Making the greedy * from Test 3 reluctant has no effect, it still breaks (see Test 4).
Here's the test harness:
public class Main {
private static String testFind(String regex, String input) {
try {
boolean returned = java.util.regex.Pattern.compile(regex).matcher(input).find();
return "testFind : Valid -> regex = "+regex+", input = "+input+", returned = "+returned;
} catch(Exception e) {
return "testFind : Invalid -> "+regex+", "+e.getMessage();
}
}
private static String testReplaceAll(String regex, String input) {
try {
String returned = input.replaceAll(regex, "FOO");
return "testReplaceAll : Valid -> regex = "+regex+", input = "+input+", returned = "+returned;
} catch(Exception e) {
return "testReplaceAll : Invalid -> "+regex+", "+e.getMessage();
}
}
private static String testSplit(String regex, String input) {
try {
String[] returned = input.split(regex);
return "testSplit : Valid -> regex = "+regex+", input = "+input+", returned = "+java.util.Arrays.toString(returned);
} catch(Exception e) {
return "testSplit : Invalid -> "+regex+", "+e.getMessage();
}
}
public static void main(String[] args) {
String[] regexes = {"(?<=a*)B", "(?<=a+)B", "(?<=Ca*)B", "(?<=Ca*?)B"};
String input = "CaaaaaaaaaaaaaaaBaaaa";
int test = 0;
for(String regex : regexes) {
test++;
System.out.println("********************** Test "+test+" **********************");
System.out.println(" "+testFind(regex, input));
System.out.println(" "+testReplaceAll(regex, input));
System.out.println(" "+testSplit(regex, input));
System.out.println();
}
}
}
The output:
********************** Test 1 **********************
testFind : Valid -> regex = (?<=a*)B, input = CaaaaaaaaaaaaaaaBaaaa, returned = true
testReplaceAll : Valid -> regex = (?<=a*)B, input = CaaaaaaaaaaaaaaaBaaaa, returned = CaaaaaaaaaaaaaaaFOOaaaa
testSplit : Valid -> regex = (?<=a*)B, input = CaaaaaaaaaaaaaaaBaaaa, returned = [Caaaaaaaaaaaaaaa, aaaa]

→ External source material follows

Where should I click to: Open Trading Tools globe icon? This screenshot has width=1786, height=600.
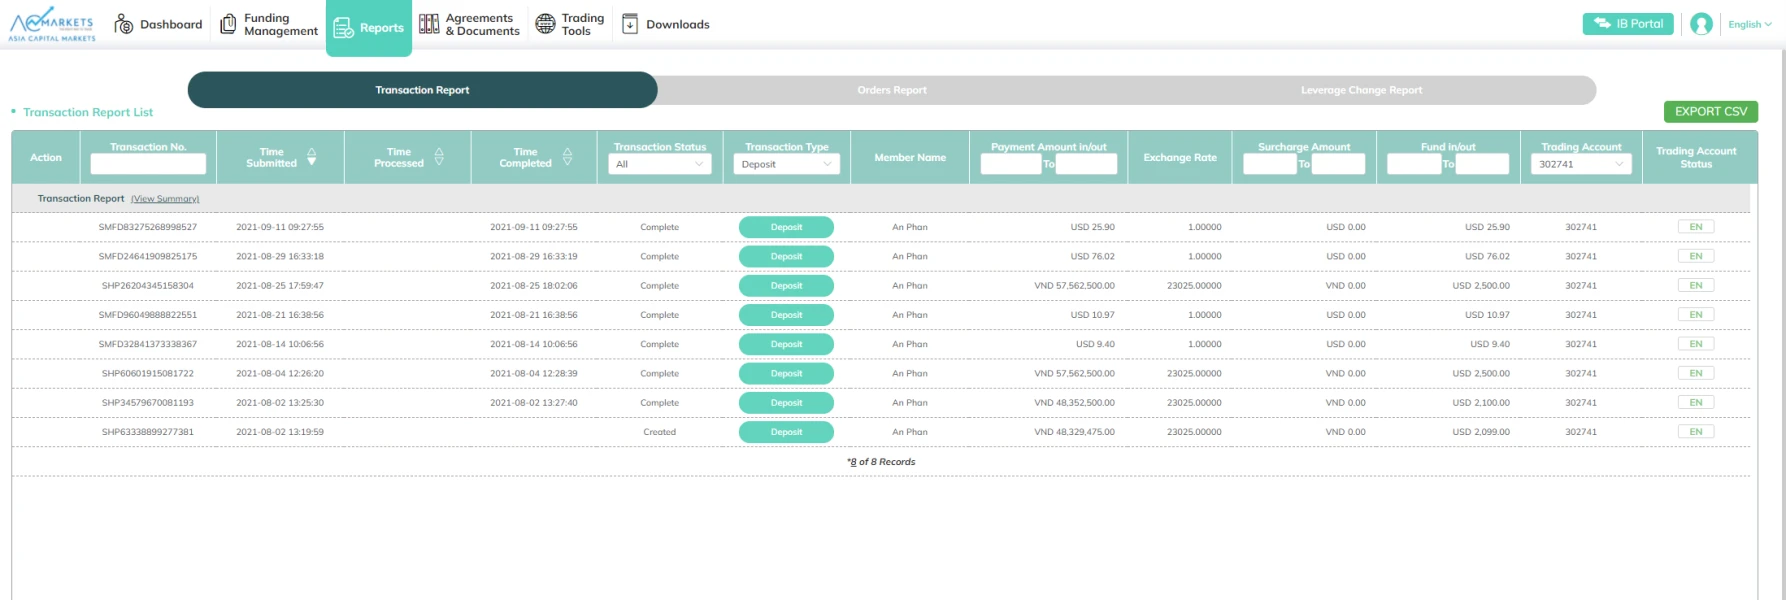[x=545, y=24]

********************** Test 2 **********************
testFind : Valid -> regex = (?<=a+)B, input = CaaaaaaaaaaaaaaaBaaaa, returned = true
testReplaceAll : Valid -> regex = (?<=a+)B, input = CaaaaaaaaaaaaaaaBaaaa, returned = CaaaaaaaaaaaaaaaFOOaaaa
testSplit : Valid -> regex = (?<=a+)B, input = CaaaaaaaaaaaaaaaBaaaa, returned = [Caaaaaaaaaaaaaaa, aaaa]

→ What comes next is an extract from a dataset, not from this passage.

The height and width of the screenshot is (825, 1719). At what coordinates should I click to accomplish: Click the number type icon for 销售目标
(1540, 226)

********************** Test 3 **********************
testFind : Invalid -> (?<=Ca*)B, Look-behind group does not have an obvious maximum length near index 6
(?<=Ca*)B
^
testReplaceAll : Invalid -> (?<=Ca*)B, Look-behind group does not have an obvious maximum length near index 6
(?<=Ca*)B
^
testSplit : Invalid -> (?<=Ca*)B, Look-behind group does not have an obvious maximum length near index 6
(?<=Ca*)B
^
********************** Test 4 **********************
testFind : Invalid -> (?<=Ca*?)B, Look-behind group does not have an obvious maximum length near index 7
(?<=Ca*?)B
^
testReplaceAll : Invalid -> (?<=Ca*?)B, Look-behind group does not have an obvious maximum length near index 7
(?<=Ca*?)B
^
testSplit : Invalid -> (?<=Ca*?)B, Look-behind group does not have an obvious maximum length near index 7
(?<=Ca*?)B
^
My question may be obvious, but I'll still ask it: Can anyone explain to me why Test 1 and 2 fail, and Test 3 and 4 don't? I would have expected them all to fail, not half of them to work and half of them to fail.
Thanks.
PS. I'm using: Java version 1.6.0_14
Glancing at the source code for Pattern.java reveals that the '*' and '+' are implemented as instances of Curly (which is the object created for curly operators). So,
a*
is implemented as
a{0,0x7FFFFFFF}
and
a+
is implemented as
a{1,0x7FFFFFFF}
which is why you see exactly the same behaviors for curlies and stars.
It's a bug: https://bugs.java.com/bugdatabase/view_bug.do?bug_id=6695369
Pattern.compile() is always supposed to throw an exception if it can't determine the maximum possible length of a lookbehind match.